Perhaps out of concern that Western governments are using nongovernmental organizations to promote democracy, the Chinese government appears to be conducting a "security review" of foreign NGOs and investigating local nonprofits that receive funding from abroad, the New York Times reports.
A notice posted briefly — and apparently by mistake — on a government website set a timeline for local compliance with a "penetrating" security review of foreign NGOs in China that, according to the notice, was being conducted in response to guidance from the National Security Commission. Chinese organizations with foreign ties also would be investigated, the notice said.
While Western organizations with offices in China, including the Asia, Ford, and Bill & Melinda Gates foundations, declined to speak on the record or did not respond to the Times’ requests for comment, many are understood to be anxious, and at least some have been asked to complete forms with dozens of questions about where and how they are registered, their assets, and their personnel.

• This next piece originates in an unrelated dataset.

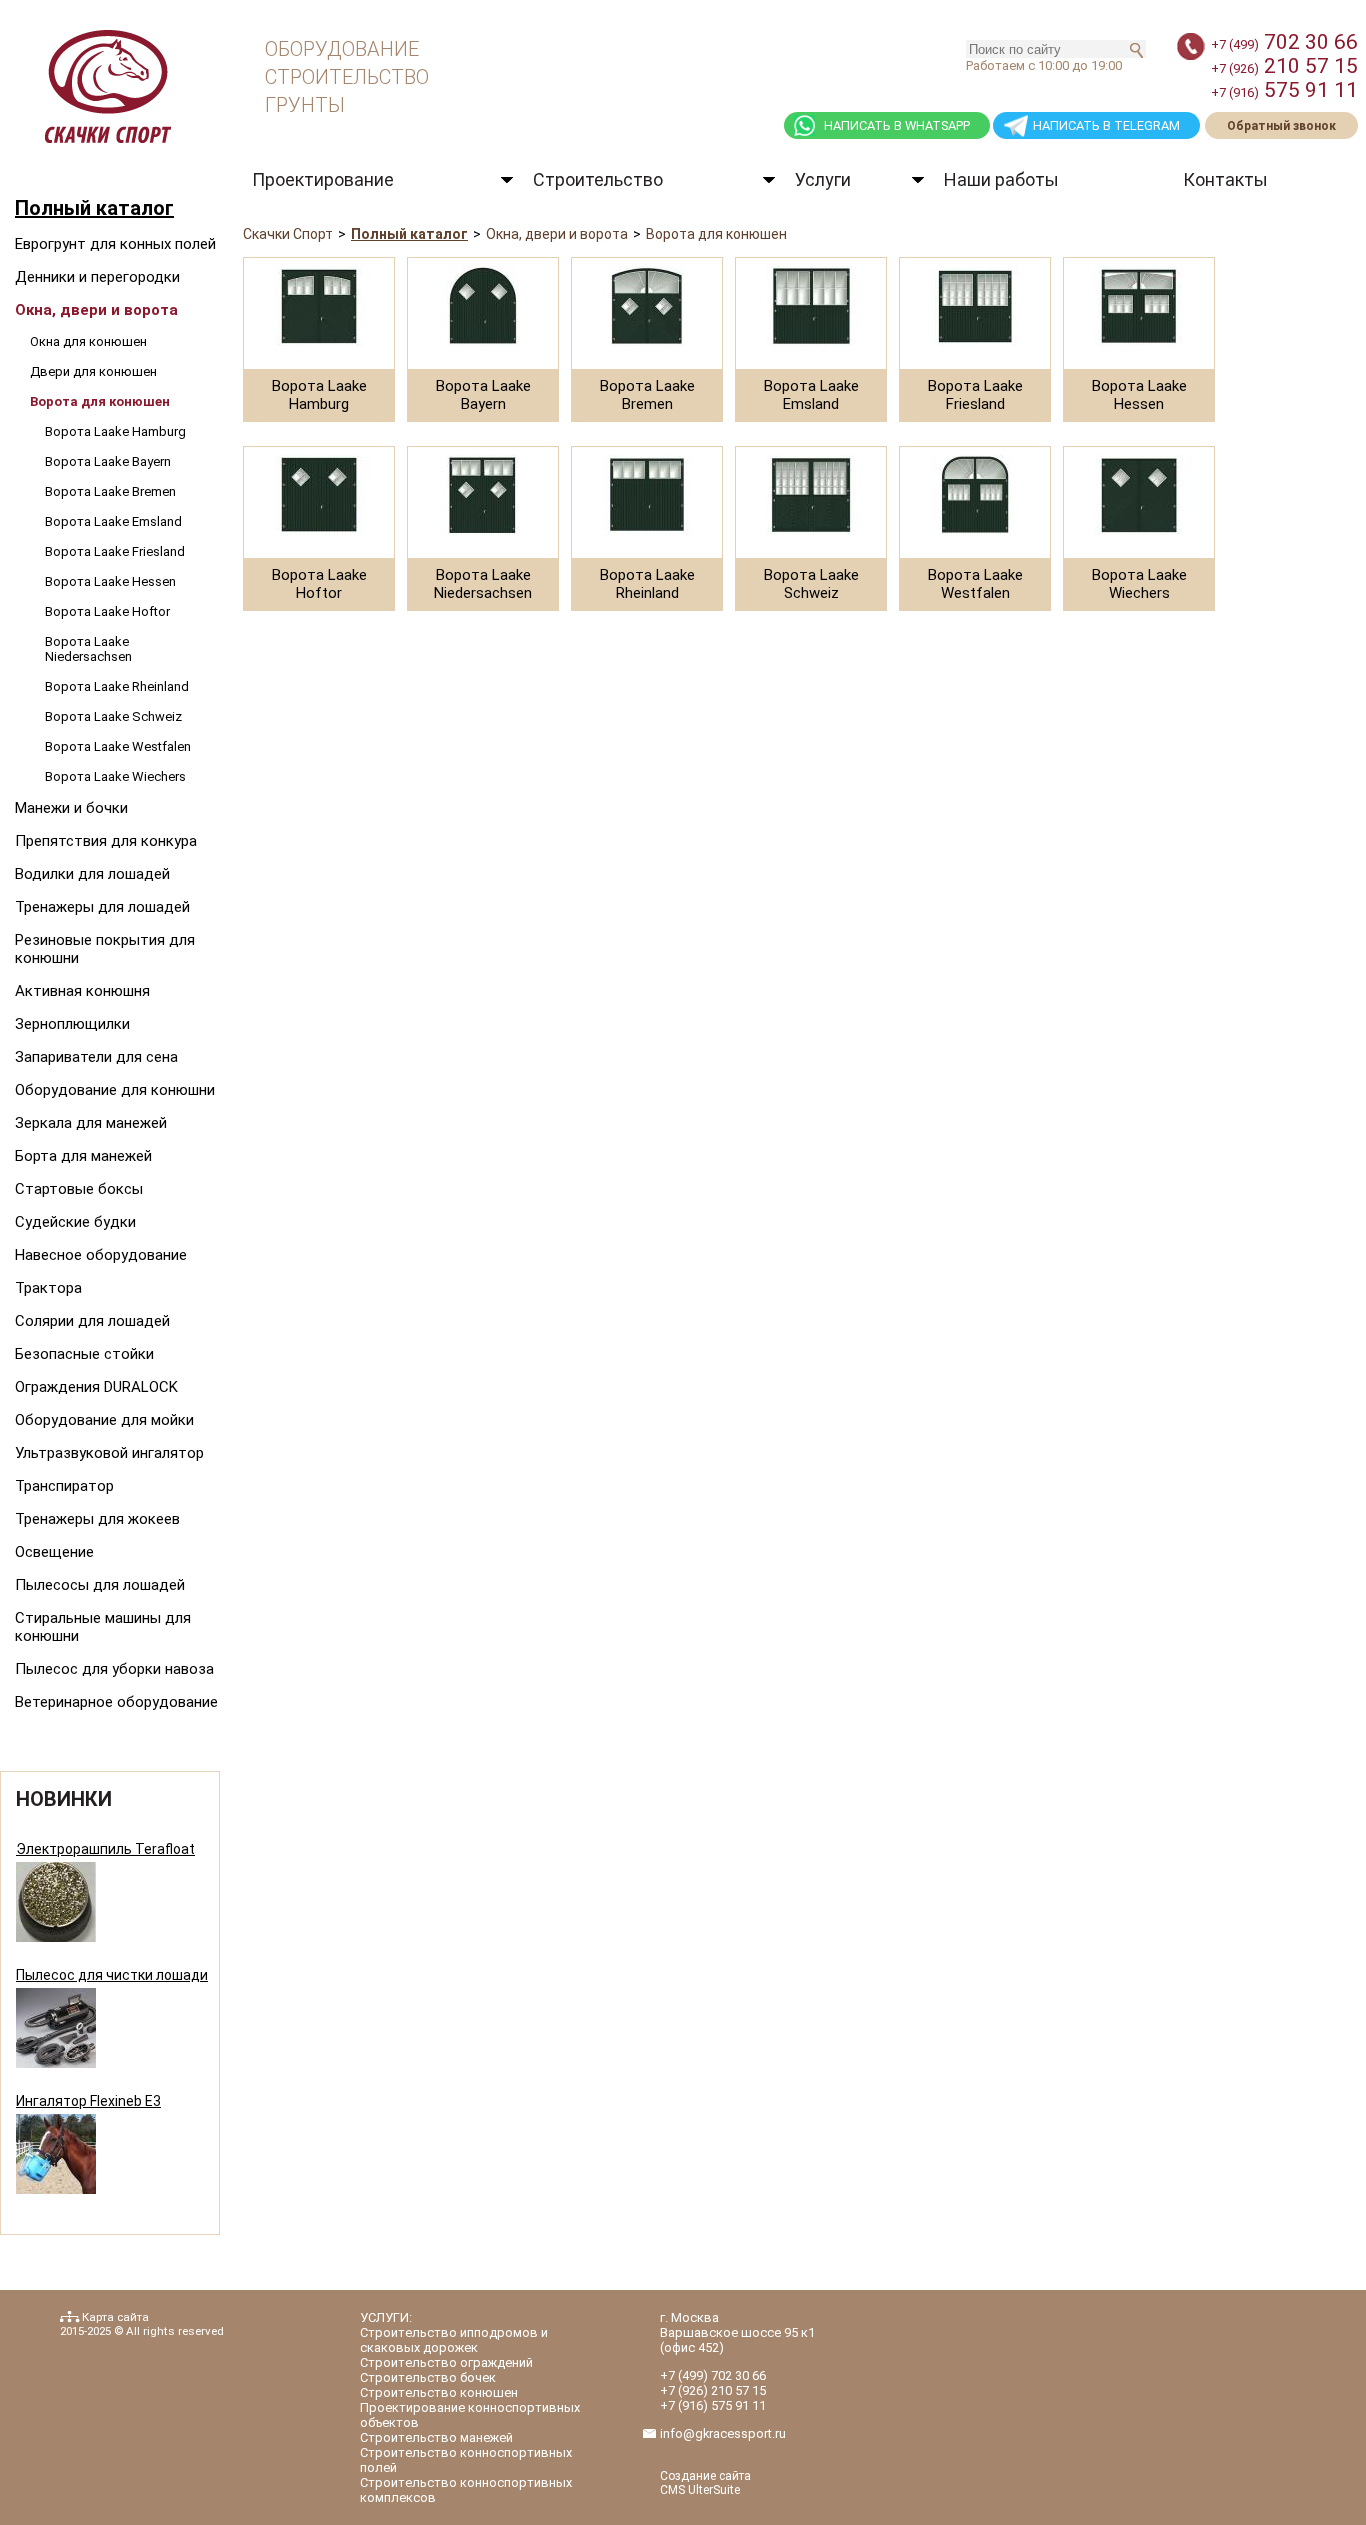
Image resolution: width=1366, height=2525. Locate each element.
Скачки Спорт (288, 234)
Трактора (48, 1288)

Meanwhile, Chinese nonprofits are being questioned about how much foreign funding they receive, from whom, and for what purposes, the Times reports. For instance, three forms delivered to a Chinese NGO that receives funding from abroad asked for details about the organization's "sphere of work," "political background," and "goals"; the names and ID numbers of employees and "cooperating Chinese persons"; and the names of "NGO employees who are active in China." After staff refused to fill out the forms, the group's bank account was frozen, its premises were raided, and computers and papers were confiscated, although it is not clear whether the raid was connected to the organization's refusal to comply with the request or the recent detention of its co-founder on charges of "gathering a crowd to disturb public order."
One employee at a Western NGO in China who declined to be identified told the Times that while it was evident something was happening, it's unclear what the implications are. Nor is it an entirely new experience, he added, noting that the Communist Party has long harbored suspicions about the intentions of foreign NGOs working in the country.